Palladium International Ltd. (Lead)
Uganda is one of the most vulnerable countries to the effects of climate change. Climate change is certain to intensify in the years to come and will have a severe impact on smallholder farmers in Uganda.
Climate-Smart Jobs, funded by the UK’s International Climate Fund, will seek out innovative, technology-based solutions to issues for agriculture in northern Uganda and scale them in the most efficient ways possible. To accelerate the economic transformation, the project aims to increase farmers’ agricultural productivity, to promote commercialisation of farming and to improve net trade in agro-processing products. It will stimulate demand for non-agricultural products and induce off-farm wages jobs for young women and men in services. Uganda would be set on a green growth trajectory where businesses, jobs and Gross Domestic Product (GDP) are no longer held back by unsustainable land management practices and extreme climatic events.
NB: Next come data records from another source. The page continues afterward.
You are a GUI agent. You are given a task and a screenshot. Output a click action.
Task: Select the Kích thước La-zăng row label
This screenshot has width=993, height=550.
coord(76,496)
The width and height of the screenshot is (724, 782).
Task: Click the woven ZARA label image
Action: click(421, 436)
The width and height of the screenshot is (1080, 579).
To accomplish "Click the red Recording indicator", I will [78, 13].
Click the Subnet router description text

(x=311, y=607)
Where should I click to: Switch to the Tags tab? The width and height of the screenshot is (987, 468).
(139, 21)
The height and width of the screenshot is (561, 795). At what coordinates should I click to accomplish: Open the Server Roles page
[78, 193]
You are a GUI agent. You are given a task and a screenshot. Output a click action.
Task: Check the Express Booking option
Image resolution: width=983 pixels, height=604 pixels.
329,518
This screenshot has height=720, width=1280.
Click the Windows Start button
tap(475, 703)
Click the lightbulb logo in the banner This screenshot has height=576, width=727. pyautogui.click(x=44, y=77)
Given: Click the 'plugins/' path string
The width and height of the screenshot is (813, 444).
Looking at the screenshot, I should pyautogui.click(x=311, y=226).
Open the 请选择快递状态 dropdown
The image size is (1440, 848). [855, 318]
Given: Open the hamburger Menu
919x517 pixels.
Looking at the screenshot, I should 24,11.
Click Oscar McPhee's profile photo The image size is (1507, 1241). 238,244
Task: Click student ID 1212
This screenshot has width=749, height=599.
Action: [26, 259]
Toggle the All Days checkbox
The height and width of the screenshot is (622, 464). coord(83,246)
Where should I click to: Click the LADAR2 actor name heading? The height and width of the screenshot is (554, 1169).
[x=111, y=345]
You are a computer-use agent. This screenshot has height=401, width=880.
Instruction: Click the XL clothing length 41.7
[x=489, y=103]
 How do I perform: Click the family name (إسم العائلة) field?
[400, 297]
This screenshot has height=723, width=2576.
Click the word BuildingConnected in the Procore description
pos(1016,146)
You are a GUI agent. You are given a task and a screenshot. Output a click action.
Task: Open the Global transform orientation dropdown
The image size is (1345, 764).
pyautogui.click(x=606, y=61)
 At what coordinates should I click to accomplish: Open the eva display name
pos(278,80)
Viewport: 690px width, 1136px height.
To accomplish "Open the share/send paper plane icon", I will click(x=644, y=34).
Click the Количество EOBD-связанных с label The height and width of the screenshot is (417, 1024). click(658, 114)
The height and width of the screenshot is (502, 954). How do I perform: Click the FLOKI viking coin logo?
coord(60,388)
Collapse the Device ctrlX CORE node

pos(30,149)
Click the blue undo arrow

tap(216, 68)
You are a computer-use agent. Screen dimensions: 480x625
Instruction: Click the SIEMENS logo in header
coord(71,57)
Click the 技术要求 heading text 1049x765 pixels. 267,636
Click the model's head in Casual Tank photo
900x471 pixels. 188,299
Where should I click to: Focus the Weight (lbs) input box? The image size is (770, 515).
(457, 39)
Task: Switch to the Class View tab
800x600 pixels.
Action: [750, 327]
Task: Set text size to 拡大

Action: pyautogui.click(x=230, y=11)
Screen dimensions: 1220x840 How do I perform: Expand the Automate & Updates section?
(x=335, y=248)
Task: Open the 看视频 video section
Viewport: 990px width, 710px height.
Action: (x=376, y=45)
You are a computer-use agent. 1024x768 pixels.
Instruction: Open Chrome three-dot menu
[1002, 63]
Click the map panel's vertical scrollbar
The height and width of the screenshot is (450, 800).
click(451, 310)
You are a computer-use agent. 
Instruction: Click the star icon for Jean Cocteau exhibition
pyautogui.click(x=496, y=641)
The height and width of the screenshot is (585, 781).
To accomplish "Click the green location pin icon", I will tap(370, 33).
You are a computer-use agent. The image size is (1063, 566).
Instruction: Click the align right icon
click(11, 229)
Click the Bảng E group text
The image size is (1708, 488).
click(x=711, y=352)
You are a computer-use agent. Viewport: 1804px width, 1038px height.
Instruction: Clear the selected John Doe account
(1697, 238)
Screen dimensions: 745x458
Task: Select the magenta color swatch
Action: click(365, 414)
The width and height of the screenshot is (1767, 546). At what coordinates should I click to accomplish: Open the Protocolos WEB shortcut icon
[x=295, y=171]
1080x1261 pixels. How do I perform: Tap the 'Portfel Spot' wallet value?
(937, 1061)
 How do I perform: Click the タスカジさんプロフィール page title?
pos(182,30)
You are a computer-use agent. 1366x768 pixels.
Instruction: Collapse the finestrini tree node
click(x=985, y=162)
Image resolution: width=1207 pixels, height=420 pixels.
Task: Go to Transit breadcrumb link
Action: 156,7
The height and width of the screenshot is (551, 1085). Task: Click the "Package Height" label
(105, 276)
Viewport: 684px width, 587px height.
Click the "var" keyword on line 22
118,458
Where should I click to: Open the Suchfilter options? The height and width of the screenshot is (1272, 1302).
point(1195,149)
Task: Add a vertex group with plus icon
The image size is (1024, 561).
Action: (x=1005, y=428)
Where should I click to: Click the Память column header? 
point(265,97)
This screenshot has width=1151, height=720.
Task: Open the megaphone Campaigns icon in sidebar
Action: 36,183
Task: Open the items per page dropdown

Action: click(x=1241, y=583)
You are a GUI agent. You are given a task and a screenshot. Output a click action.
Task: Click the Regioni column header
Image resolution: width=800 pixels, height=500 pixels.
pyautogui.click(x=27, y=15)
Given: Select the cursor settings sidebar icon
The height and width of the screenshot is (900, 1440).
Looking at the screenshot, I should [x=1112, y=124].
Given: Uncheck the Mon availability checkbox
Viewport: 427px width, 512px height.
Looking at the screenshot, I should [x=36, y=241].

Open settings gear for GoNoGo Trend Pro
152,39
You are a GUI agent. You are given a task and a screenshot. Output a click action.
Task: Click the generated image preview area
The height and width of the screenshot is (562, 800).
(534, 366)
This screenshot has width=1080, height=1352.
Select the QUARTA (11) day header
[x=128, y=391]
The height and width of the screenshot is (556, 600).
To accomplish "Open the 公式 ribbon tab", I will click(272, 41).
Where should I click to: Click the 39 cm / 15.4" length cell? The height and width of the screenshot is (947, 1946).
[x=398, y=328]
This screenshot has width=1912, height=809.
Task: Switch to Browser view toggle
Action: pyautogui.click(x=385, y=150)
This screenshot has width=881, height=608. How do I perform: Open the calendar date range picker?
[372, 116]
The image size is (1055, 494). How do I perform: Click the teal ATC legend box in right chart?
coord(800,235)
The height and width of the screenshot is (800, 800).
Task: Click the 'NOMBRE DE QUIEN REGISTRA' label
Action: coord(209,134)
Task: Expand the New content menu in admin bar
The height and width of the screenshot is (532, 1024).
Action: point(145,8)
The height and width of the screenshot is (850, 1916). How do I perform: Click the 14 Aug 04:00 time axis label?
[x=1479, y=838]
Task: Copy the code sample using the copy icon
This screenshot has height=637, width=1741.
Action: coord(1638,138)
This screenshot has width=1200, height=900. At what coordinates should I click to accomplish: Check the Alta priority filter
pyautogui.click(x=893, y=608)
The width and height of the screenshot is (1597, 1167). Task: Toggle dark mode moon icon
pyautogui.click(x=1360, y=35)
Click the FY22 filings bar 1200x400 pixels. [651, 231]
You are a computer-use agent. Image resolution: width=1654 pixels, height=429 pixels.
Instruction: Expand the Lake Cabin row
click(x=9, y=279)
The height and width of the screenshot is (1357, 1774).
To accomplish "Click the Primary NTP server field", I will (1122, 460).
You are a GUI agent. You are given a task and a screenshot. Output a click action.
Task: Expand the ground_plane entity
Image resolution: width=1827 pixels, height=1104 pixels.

A key priority for the project will be to help Ugandans adapt in order mitigate the impact of climate change; the jobs created must be resilient to changing climatic conditions. Under climate change conditions, the Ugandan agricultural sector’s exposure to pests, disease, rains, floods and droughts are projected to increase in incidence and severity. Thus, without adaptation, climate change will make economic transformation for Ugandan almost impossible. The project will also promote sustainable land management practises along with targeting climate adaptation and improved income.
The focus will be on the following components:
By engaging cooperatives, smallholder-led organisations as well as businesses and suppliers, the project will reach smallholder farming households in Northern Uganda and improve their market access. The aim is to incentivise and facilitate the Ugandan private sector to adopt innovations such as new products, services, production methods or business models which bring about a better functioning of the markets in which smallholders produce and sell agricultural products. This allows smallholders to achieve a higher and more sustainable income, enabling transformational change in the agricultural sector. Another aspect is to promote sustainable land management to adapt to and mitigate climate change.
The incomes of at least 130,000 Ugandan farming households will be increased, strengthening their resilience to climate change.